**EXERCISE AIM**
For the word "computer", search the records and show each line in which it occurs.

**DATA TO PROCESS**
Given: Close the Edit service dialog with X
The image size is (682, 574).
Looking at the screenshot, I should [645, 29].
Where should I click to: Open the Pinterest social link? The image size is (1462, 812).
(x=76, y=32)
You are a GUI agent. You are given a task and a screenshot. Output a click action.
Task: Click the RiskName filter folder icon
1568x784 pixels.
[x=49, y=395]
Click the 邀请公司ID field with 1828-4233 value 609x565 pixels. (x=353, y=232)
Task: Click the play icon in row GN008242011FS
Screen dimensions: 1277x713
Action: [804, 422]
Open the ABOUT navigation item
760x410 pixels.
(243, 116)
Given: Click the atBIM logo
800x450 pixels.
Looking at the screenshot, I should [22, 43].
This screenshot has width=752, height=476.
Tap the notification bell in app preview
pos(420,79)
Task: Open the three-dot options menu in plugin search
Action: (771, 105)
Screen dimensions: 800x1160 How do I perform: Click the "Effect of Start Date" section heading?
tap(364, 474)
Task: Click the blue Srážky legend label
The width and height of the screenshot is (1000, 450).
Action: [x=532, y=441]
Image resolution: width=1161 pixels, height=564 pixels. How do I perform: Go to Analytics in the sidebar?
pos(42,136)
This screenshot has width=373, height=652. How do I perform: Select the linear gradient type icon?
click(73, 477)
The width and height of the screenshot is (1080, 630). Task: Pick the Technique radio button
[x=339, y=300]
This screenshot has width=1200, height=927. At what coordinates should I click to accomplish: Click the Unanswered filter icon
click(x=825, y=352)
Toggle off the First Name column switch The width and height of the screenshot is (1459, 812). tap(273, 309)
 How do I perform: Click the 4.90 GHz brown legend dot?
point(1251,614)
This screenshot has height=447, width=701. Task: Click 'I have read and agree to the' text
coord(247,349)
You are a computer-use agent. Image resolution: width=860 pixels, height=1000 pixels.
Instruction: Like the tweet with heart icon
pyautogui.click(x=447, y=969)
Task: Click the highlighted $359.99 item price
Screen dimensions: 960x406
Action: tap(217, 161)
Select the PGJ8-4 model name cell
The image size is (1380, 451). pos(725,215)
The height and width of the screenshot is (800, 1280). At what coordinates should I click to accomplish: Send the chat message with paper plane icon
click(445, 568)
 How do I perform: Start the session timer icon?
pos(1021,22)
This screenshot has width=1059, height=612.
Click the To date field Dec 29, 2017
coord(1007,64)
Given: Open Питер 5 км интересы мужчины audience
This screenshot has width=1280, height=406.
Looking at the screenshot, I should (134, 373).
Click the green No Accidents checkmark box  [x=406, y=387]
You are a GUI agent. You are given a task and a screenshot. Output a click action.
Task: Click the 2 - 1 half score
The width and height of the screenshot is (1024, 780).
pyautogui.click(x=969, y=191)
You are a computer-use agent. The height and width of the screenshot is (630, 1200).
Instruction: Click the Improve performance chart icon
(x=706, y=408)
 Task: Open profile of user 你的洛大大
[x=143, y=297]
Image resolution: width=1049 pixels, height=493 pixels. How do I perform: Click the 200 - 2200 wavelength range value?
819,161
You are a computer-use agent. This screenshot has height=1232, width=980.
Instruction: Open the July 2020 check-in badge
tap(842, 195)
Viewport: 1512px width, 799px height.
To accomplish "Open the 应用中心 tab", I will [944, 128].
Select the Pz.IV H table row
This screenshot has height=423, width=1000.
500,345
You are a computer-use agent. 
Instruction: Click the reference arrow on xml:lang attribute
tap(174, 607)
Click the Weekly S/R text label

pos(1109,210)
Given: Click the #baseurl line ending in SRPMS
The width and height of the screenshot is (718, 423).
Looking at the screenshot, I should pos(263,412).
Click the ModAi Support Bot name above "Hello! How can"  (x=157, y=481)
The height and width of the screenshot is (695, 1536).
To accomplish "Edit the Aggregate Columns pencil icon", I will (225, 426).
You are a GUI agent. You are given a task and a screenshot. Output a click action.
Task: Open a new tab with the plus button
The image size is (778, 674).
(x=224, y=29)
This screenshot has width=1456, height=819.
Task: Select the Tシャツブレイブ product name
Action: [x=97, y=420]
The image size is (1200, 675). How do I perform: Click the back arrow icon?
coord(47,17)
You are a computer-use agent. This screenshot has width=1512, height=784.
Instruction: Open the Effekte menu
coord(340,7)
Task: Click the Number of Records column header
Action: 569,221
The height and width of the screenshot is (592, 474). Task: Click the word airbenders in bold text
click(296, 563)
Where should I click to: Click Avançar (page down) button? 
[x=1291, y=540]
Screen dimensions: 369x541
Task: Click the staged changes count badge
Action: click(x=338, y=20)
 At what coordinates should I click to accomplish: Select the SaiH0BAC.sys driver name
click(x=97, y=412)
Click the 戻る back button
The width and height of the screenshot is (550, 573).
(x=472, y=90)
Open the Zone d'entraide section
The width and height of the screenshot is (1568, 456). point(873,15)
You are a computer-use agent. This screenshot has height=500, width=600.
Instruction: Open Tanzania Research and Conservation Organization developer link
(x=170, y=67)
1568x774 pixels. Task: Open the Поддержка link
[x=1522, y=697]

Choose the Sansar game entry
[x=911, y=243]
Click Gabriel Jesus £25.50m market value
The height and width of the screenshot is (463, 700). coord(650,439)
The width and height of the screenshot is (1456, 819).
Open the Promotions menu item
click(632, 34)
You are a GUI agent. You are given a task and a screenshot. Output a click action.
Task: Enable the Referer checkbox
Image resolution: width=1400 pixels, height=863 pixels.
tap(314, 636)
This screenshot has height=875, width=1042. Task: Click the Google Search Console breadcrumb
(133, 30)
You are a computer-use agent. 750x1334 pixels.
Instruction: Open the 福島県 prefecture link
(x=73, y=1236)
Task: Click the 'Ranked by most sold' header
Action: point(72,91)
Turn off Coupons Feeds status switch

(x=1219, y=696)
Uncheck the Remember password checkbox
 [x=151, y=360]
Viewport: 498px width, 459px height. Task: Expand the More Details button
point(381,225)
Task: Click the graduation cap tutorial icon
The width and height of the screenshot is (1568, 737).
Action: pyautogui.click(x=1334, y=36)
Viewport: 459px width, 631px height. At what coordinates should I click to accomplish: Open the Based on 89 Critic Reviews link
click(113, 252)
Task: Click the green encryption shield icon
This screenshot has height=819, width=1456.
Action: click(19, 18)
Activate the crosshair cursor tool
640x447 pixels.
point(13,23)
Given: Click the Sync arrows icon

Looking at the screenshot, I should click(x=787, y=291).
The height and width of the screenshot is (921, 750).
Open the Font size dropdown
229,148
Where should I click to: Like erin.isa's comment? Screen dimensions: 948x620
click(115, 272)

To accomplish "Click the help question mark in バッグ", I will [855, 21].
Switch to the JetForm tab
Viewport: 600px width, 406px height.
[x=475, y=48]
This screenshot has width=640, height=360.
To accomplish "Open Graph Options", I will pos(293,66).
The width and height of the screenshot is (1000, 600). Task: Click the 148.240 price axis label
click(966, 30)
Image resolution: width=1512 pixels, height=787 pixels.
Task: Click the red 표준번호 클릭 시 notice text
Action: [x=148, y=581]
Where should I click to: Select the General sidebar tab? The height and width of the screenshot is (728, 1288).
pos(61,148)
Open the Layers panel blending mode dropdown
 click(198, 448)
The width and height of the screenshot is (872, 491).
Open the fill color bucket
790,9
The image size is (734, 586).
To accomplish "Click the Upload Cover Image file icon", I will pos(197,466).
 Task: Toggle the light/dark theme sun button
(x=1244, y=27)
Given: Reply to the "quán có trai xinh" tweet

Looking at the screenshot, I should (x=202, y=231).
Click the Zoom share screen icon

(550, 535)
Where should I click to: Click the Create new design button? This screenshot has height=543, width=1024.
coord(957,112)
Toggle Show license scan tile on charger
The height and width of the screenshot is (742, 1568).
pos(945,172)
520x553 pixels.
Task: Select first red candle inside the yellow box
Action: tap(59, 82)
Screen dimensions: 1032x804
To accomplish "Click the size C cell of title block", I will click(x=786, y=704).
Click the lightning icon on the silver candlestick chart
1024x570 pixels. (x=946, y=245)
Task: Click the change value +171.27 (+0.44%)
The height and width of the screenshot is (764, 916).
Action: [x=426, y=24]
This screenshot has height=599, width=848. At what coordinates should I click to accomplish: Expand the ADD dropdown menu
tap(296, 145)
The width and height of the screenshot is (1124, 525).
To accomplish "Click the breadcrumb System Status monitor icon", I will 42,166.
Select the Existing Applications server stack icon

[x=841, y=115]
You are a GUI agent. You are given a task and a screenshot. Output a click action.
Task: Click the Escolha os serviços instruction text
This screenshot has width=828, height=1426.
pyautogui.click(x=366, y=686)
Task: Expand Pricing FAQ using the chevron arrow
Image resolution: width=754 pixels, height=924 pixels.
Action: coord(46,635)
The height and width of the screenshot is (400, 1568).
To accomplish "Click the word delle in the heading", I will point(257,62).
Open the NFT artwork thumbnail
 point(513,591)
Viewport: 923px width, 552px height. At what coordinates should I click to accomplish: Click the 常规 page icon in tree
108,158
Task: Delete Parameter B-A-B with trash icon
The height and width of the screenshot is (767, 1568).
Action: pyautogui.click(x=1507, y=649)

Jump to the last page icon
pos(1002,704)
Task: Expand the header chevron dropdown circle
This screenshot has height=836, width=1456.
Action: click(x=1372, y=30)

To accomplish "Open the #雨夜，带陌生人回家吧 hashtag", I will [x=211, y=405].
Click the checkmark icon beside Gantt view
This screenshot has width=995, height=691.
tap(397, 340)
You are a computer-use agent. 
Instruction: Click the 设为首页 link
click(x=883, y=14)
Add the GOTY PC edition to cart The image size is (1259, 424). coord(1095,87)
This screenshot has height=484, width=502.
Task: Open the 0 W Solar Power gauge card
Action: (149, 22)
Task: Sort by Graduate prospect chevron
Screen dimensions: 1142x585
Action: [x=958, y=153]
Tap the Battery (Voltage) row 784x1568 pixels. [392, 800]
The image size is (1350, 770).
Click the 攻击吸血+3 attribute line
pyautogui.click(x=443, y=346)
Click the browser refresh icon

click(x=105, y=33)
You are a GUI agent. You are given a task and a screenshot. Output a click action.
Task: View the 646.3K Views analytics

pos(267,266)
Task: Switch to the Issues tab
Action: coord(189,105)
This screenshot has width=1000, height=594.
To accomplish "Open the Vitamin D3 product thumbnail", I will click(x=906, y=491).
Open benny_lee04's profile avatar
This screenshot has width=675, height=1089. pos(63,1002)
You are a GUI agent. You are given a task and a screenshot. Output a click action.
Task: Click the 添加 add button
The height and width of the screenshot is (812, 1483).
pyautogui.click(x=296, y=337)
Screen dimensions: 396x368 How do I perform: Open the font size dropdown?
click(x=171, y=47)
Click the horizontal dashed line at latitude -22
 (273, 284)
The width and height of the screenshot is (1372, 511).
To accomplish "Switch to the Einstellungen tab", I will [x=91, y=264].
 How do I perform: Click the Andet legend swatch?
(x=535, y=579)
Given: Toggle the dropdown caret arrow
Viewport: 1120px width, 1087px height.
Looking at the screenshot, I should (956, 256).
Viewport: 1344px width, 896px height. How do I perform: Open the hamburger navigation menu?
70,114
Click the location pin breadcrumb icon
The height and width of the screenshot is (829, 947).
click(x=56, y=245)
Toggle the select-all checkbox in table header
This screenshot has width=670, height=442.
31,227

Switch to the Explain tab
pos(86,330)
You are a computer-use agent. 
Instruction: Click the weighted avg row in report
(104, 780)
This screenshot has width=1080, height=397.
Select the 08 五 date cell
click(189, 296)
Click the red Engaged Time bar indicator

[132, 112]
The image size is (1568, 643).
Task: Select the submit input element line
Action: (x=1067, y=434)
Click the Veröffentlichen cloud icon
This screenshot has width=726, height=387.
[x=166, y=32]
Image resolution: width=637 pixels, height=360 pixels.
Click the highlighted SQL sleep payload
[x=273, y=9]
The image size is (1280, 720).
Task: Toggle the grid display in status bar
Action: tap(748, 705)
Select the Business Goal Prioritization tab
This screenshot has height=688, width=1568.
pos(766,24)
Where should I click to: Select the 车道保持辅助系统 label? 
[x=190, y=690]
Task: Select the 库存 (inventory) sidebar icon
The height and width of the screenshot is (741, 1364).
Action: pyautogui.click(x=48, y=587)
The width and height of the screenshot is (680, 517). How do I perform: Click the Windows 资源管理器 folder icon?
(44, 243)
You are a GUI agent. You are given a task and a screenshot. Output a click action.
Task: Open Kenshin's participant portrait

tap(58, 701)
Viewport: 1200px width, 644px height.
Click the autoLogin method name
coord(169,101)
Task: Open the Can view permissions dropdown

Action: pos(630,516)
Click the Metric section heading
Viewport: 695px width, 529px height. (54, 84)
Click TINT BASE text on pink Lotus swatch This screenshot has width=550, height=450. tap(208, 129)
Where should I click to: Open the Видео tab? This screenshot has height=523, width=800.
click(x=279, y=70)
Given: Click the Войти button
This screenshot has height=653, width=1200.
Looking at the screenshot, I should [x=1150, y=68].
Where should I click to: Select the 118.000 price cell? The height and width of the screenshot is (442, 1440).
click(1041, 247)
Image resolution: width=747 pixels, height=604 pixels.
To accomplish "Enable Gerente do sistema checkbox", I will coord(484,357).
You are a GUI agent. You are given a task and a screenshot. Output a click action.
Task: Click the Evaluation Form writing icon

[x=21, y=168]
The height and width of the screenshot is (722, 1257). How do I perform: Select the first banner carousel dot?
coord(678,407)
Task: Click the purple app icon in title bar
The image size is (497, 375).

**RESPONSE**
You are a computer-use agent. Image resolution: width=860 pixels, height=1000 pixels.
You are a computer-use agent. The height and width of the screenshot is (630, 1200).
You are a computer-use agent. This screenshot has height=1232, width=980.
You are a computer-use agent. 
You are a computer-use agent. This screenshot has width=1512, height=784.
You are a computer-use agent. This screenshot has height=500, width=600.
You are a computer-use agent. 750x1334 pixels.
You are a computer-use agent. 
You are a computer-use agent. 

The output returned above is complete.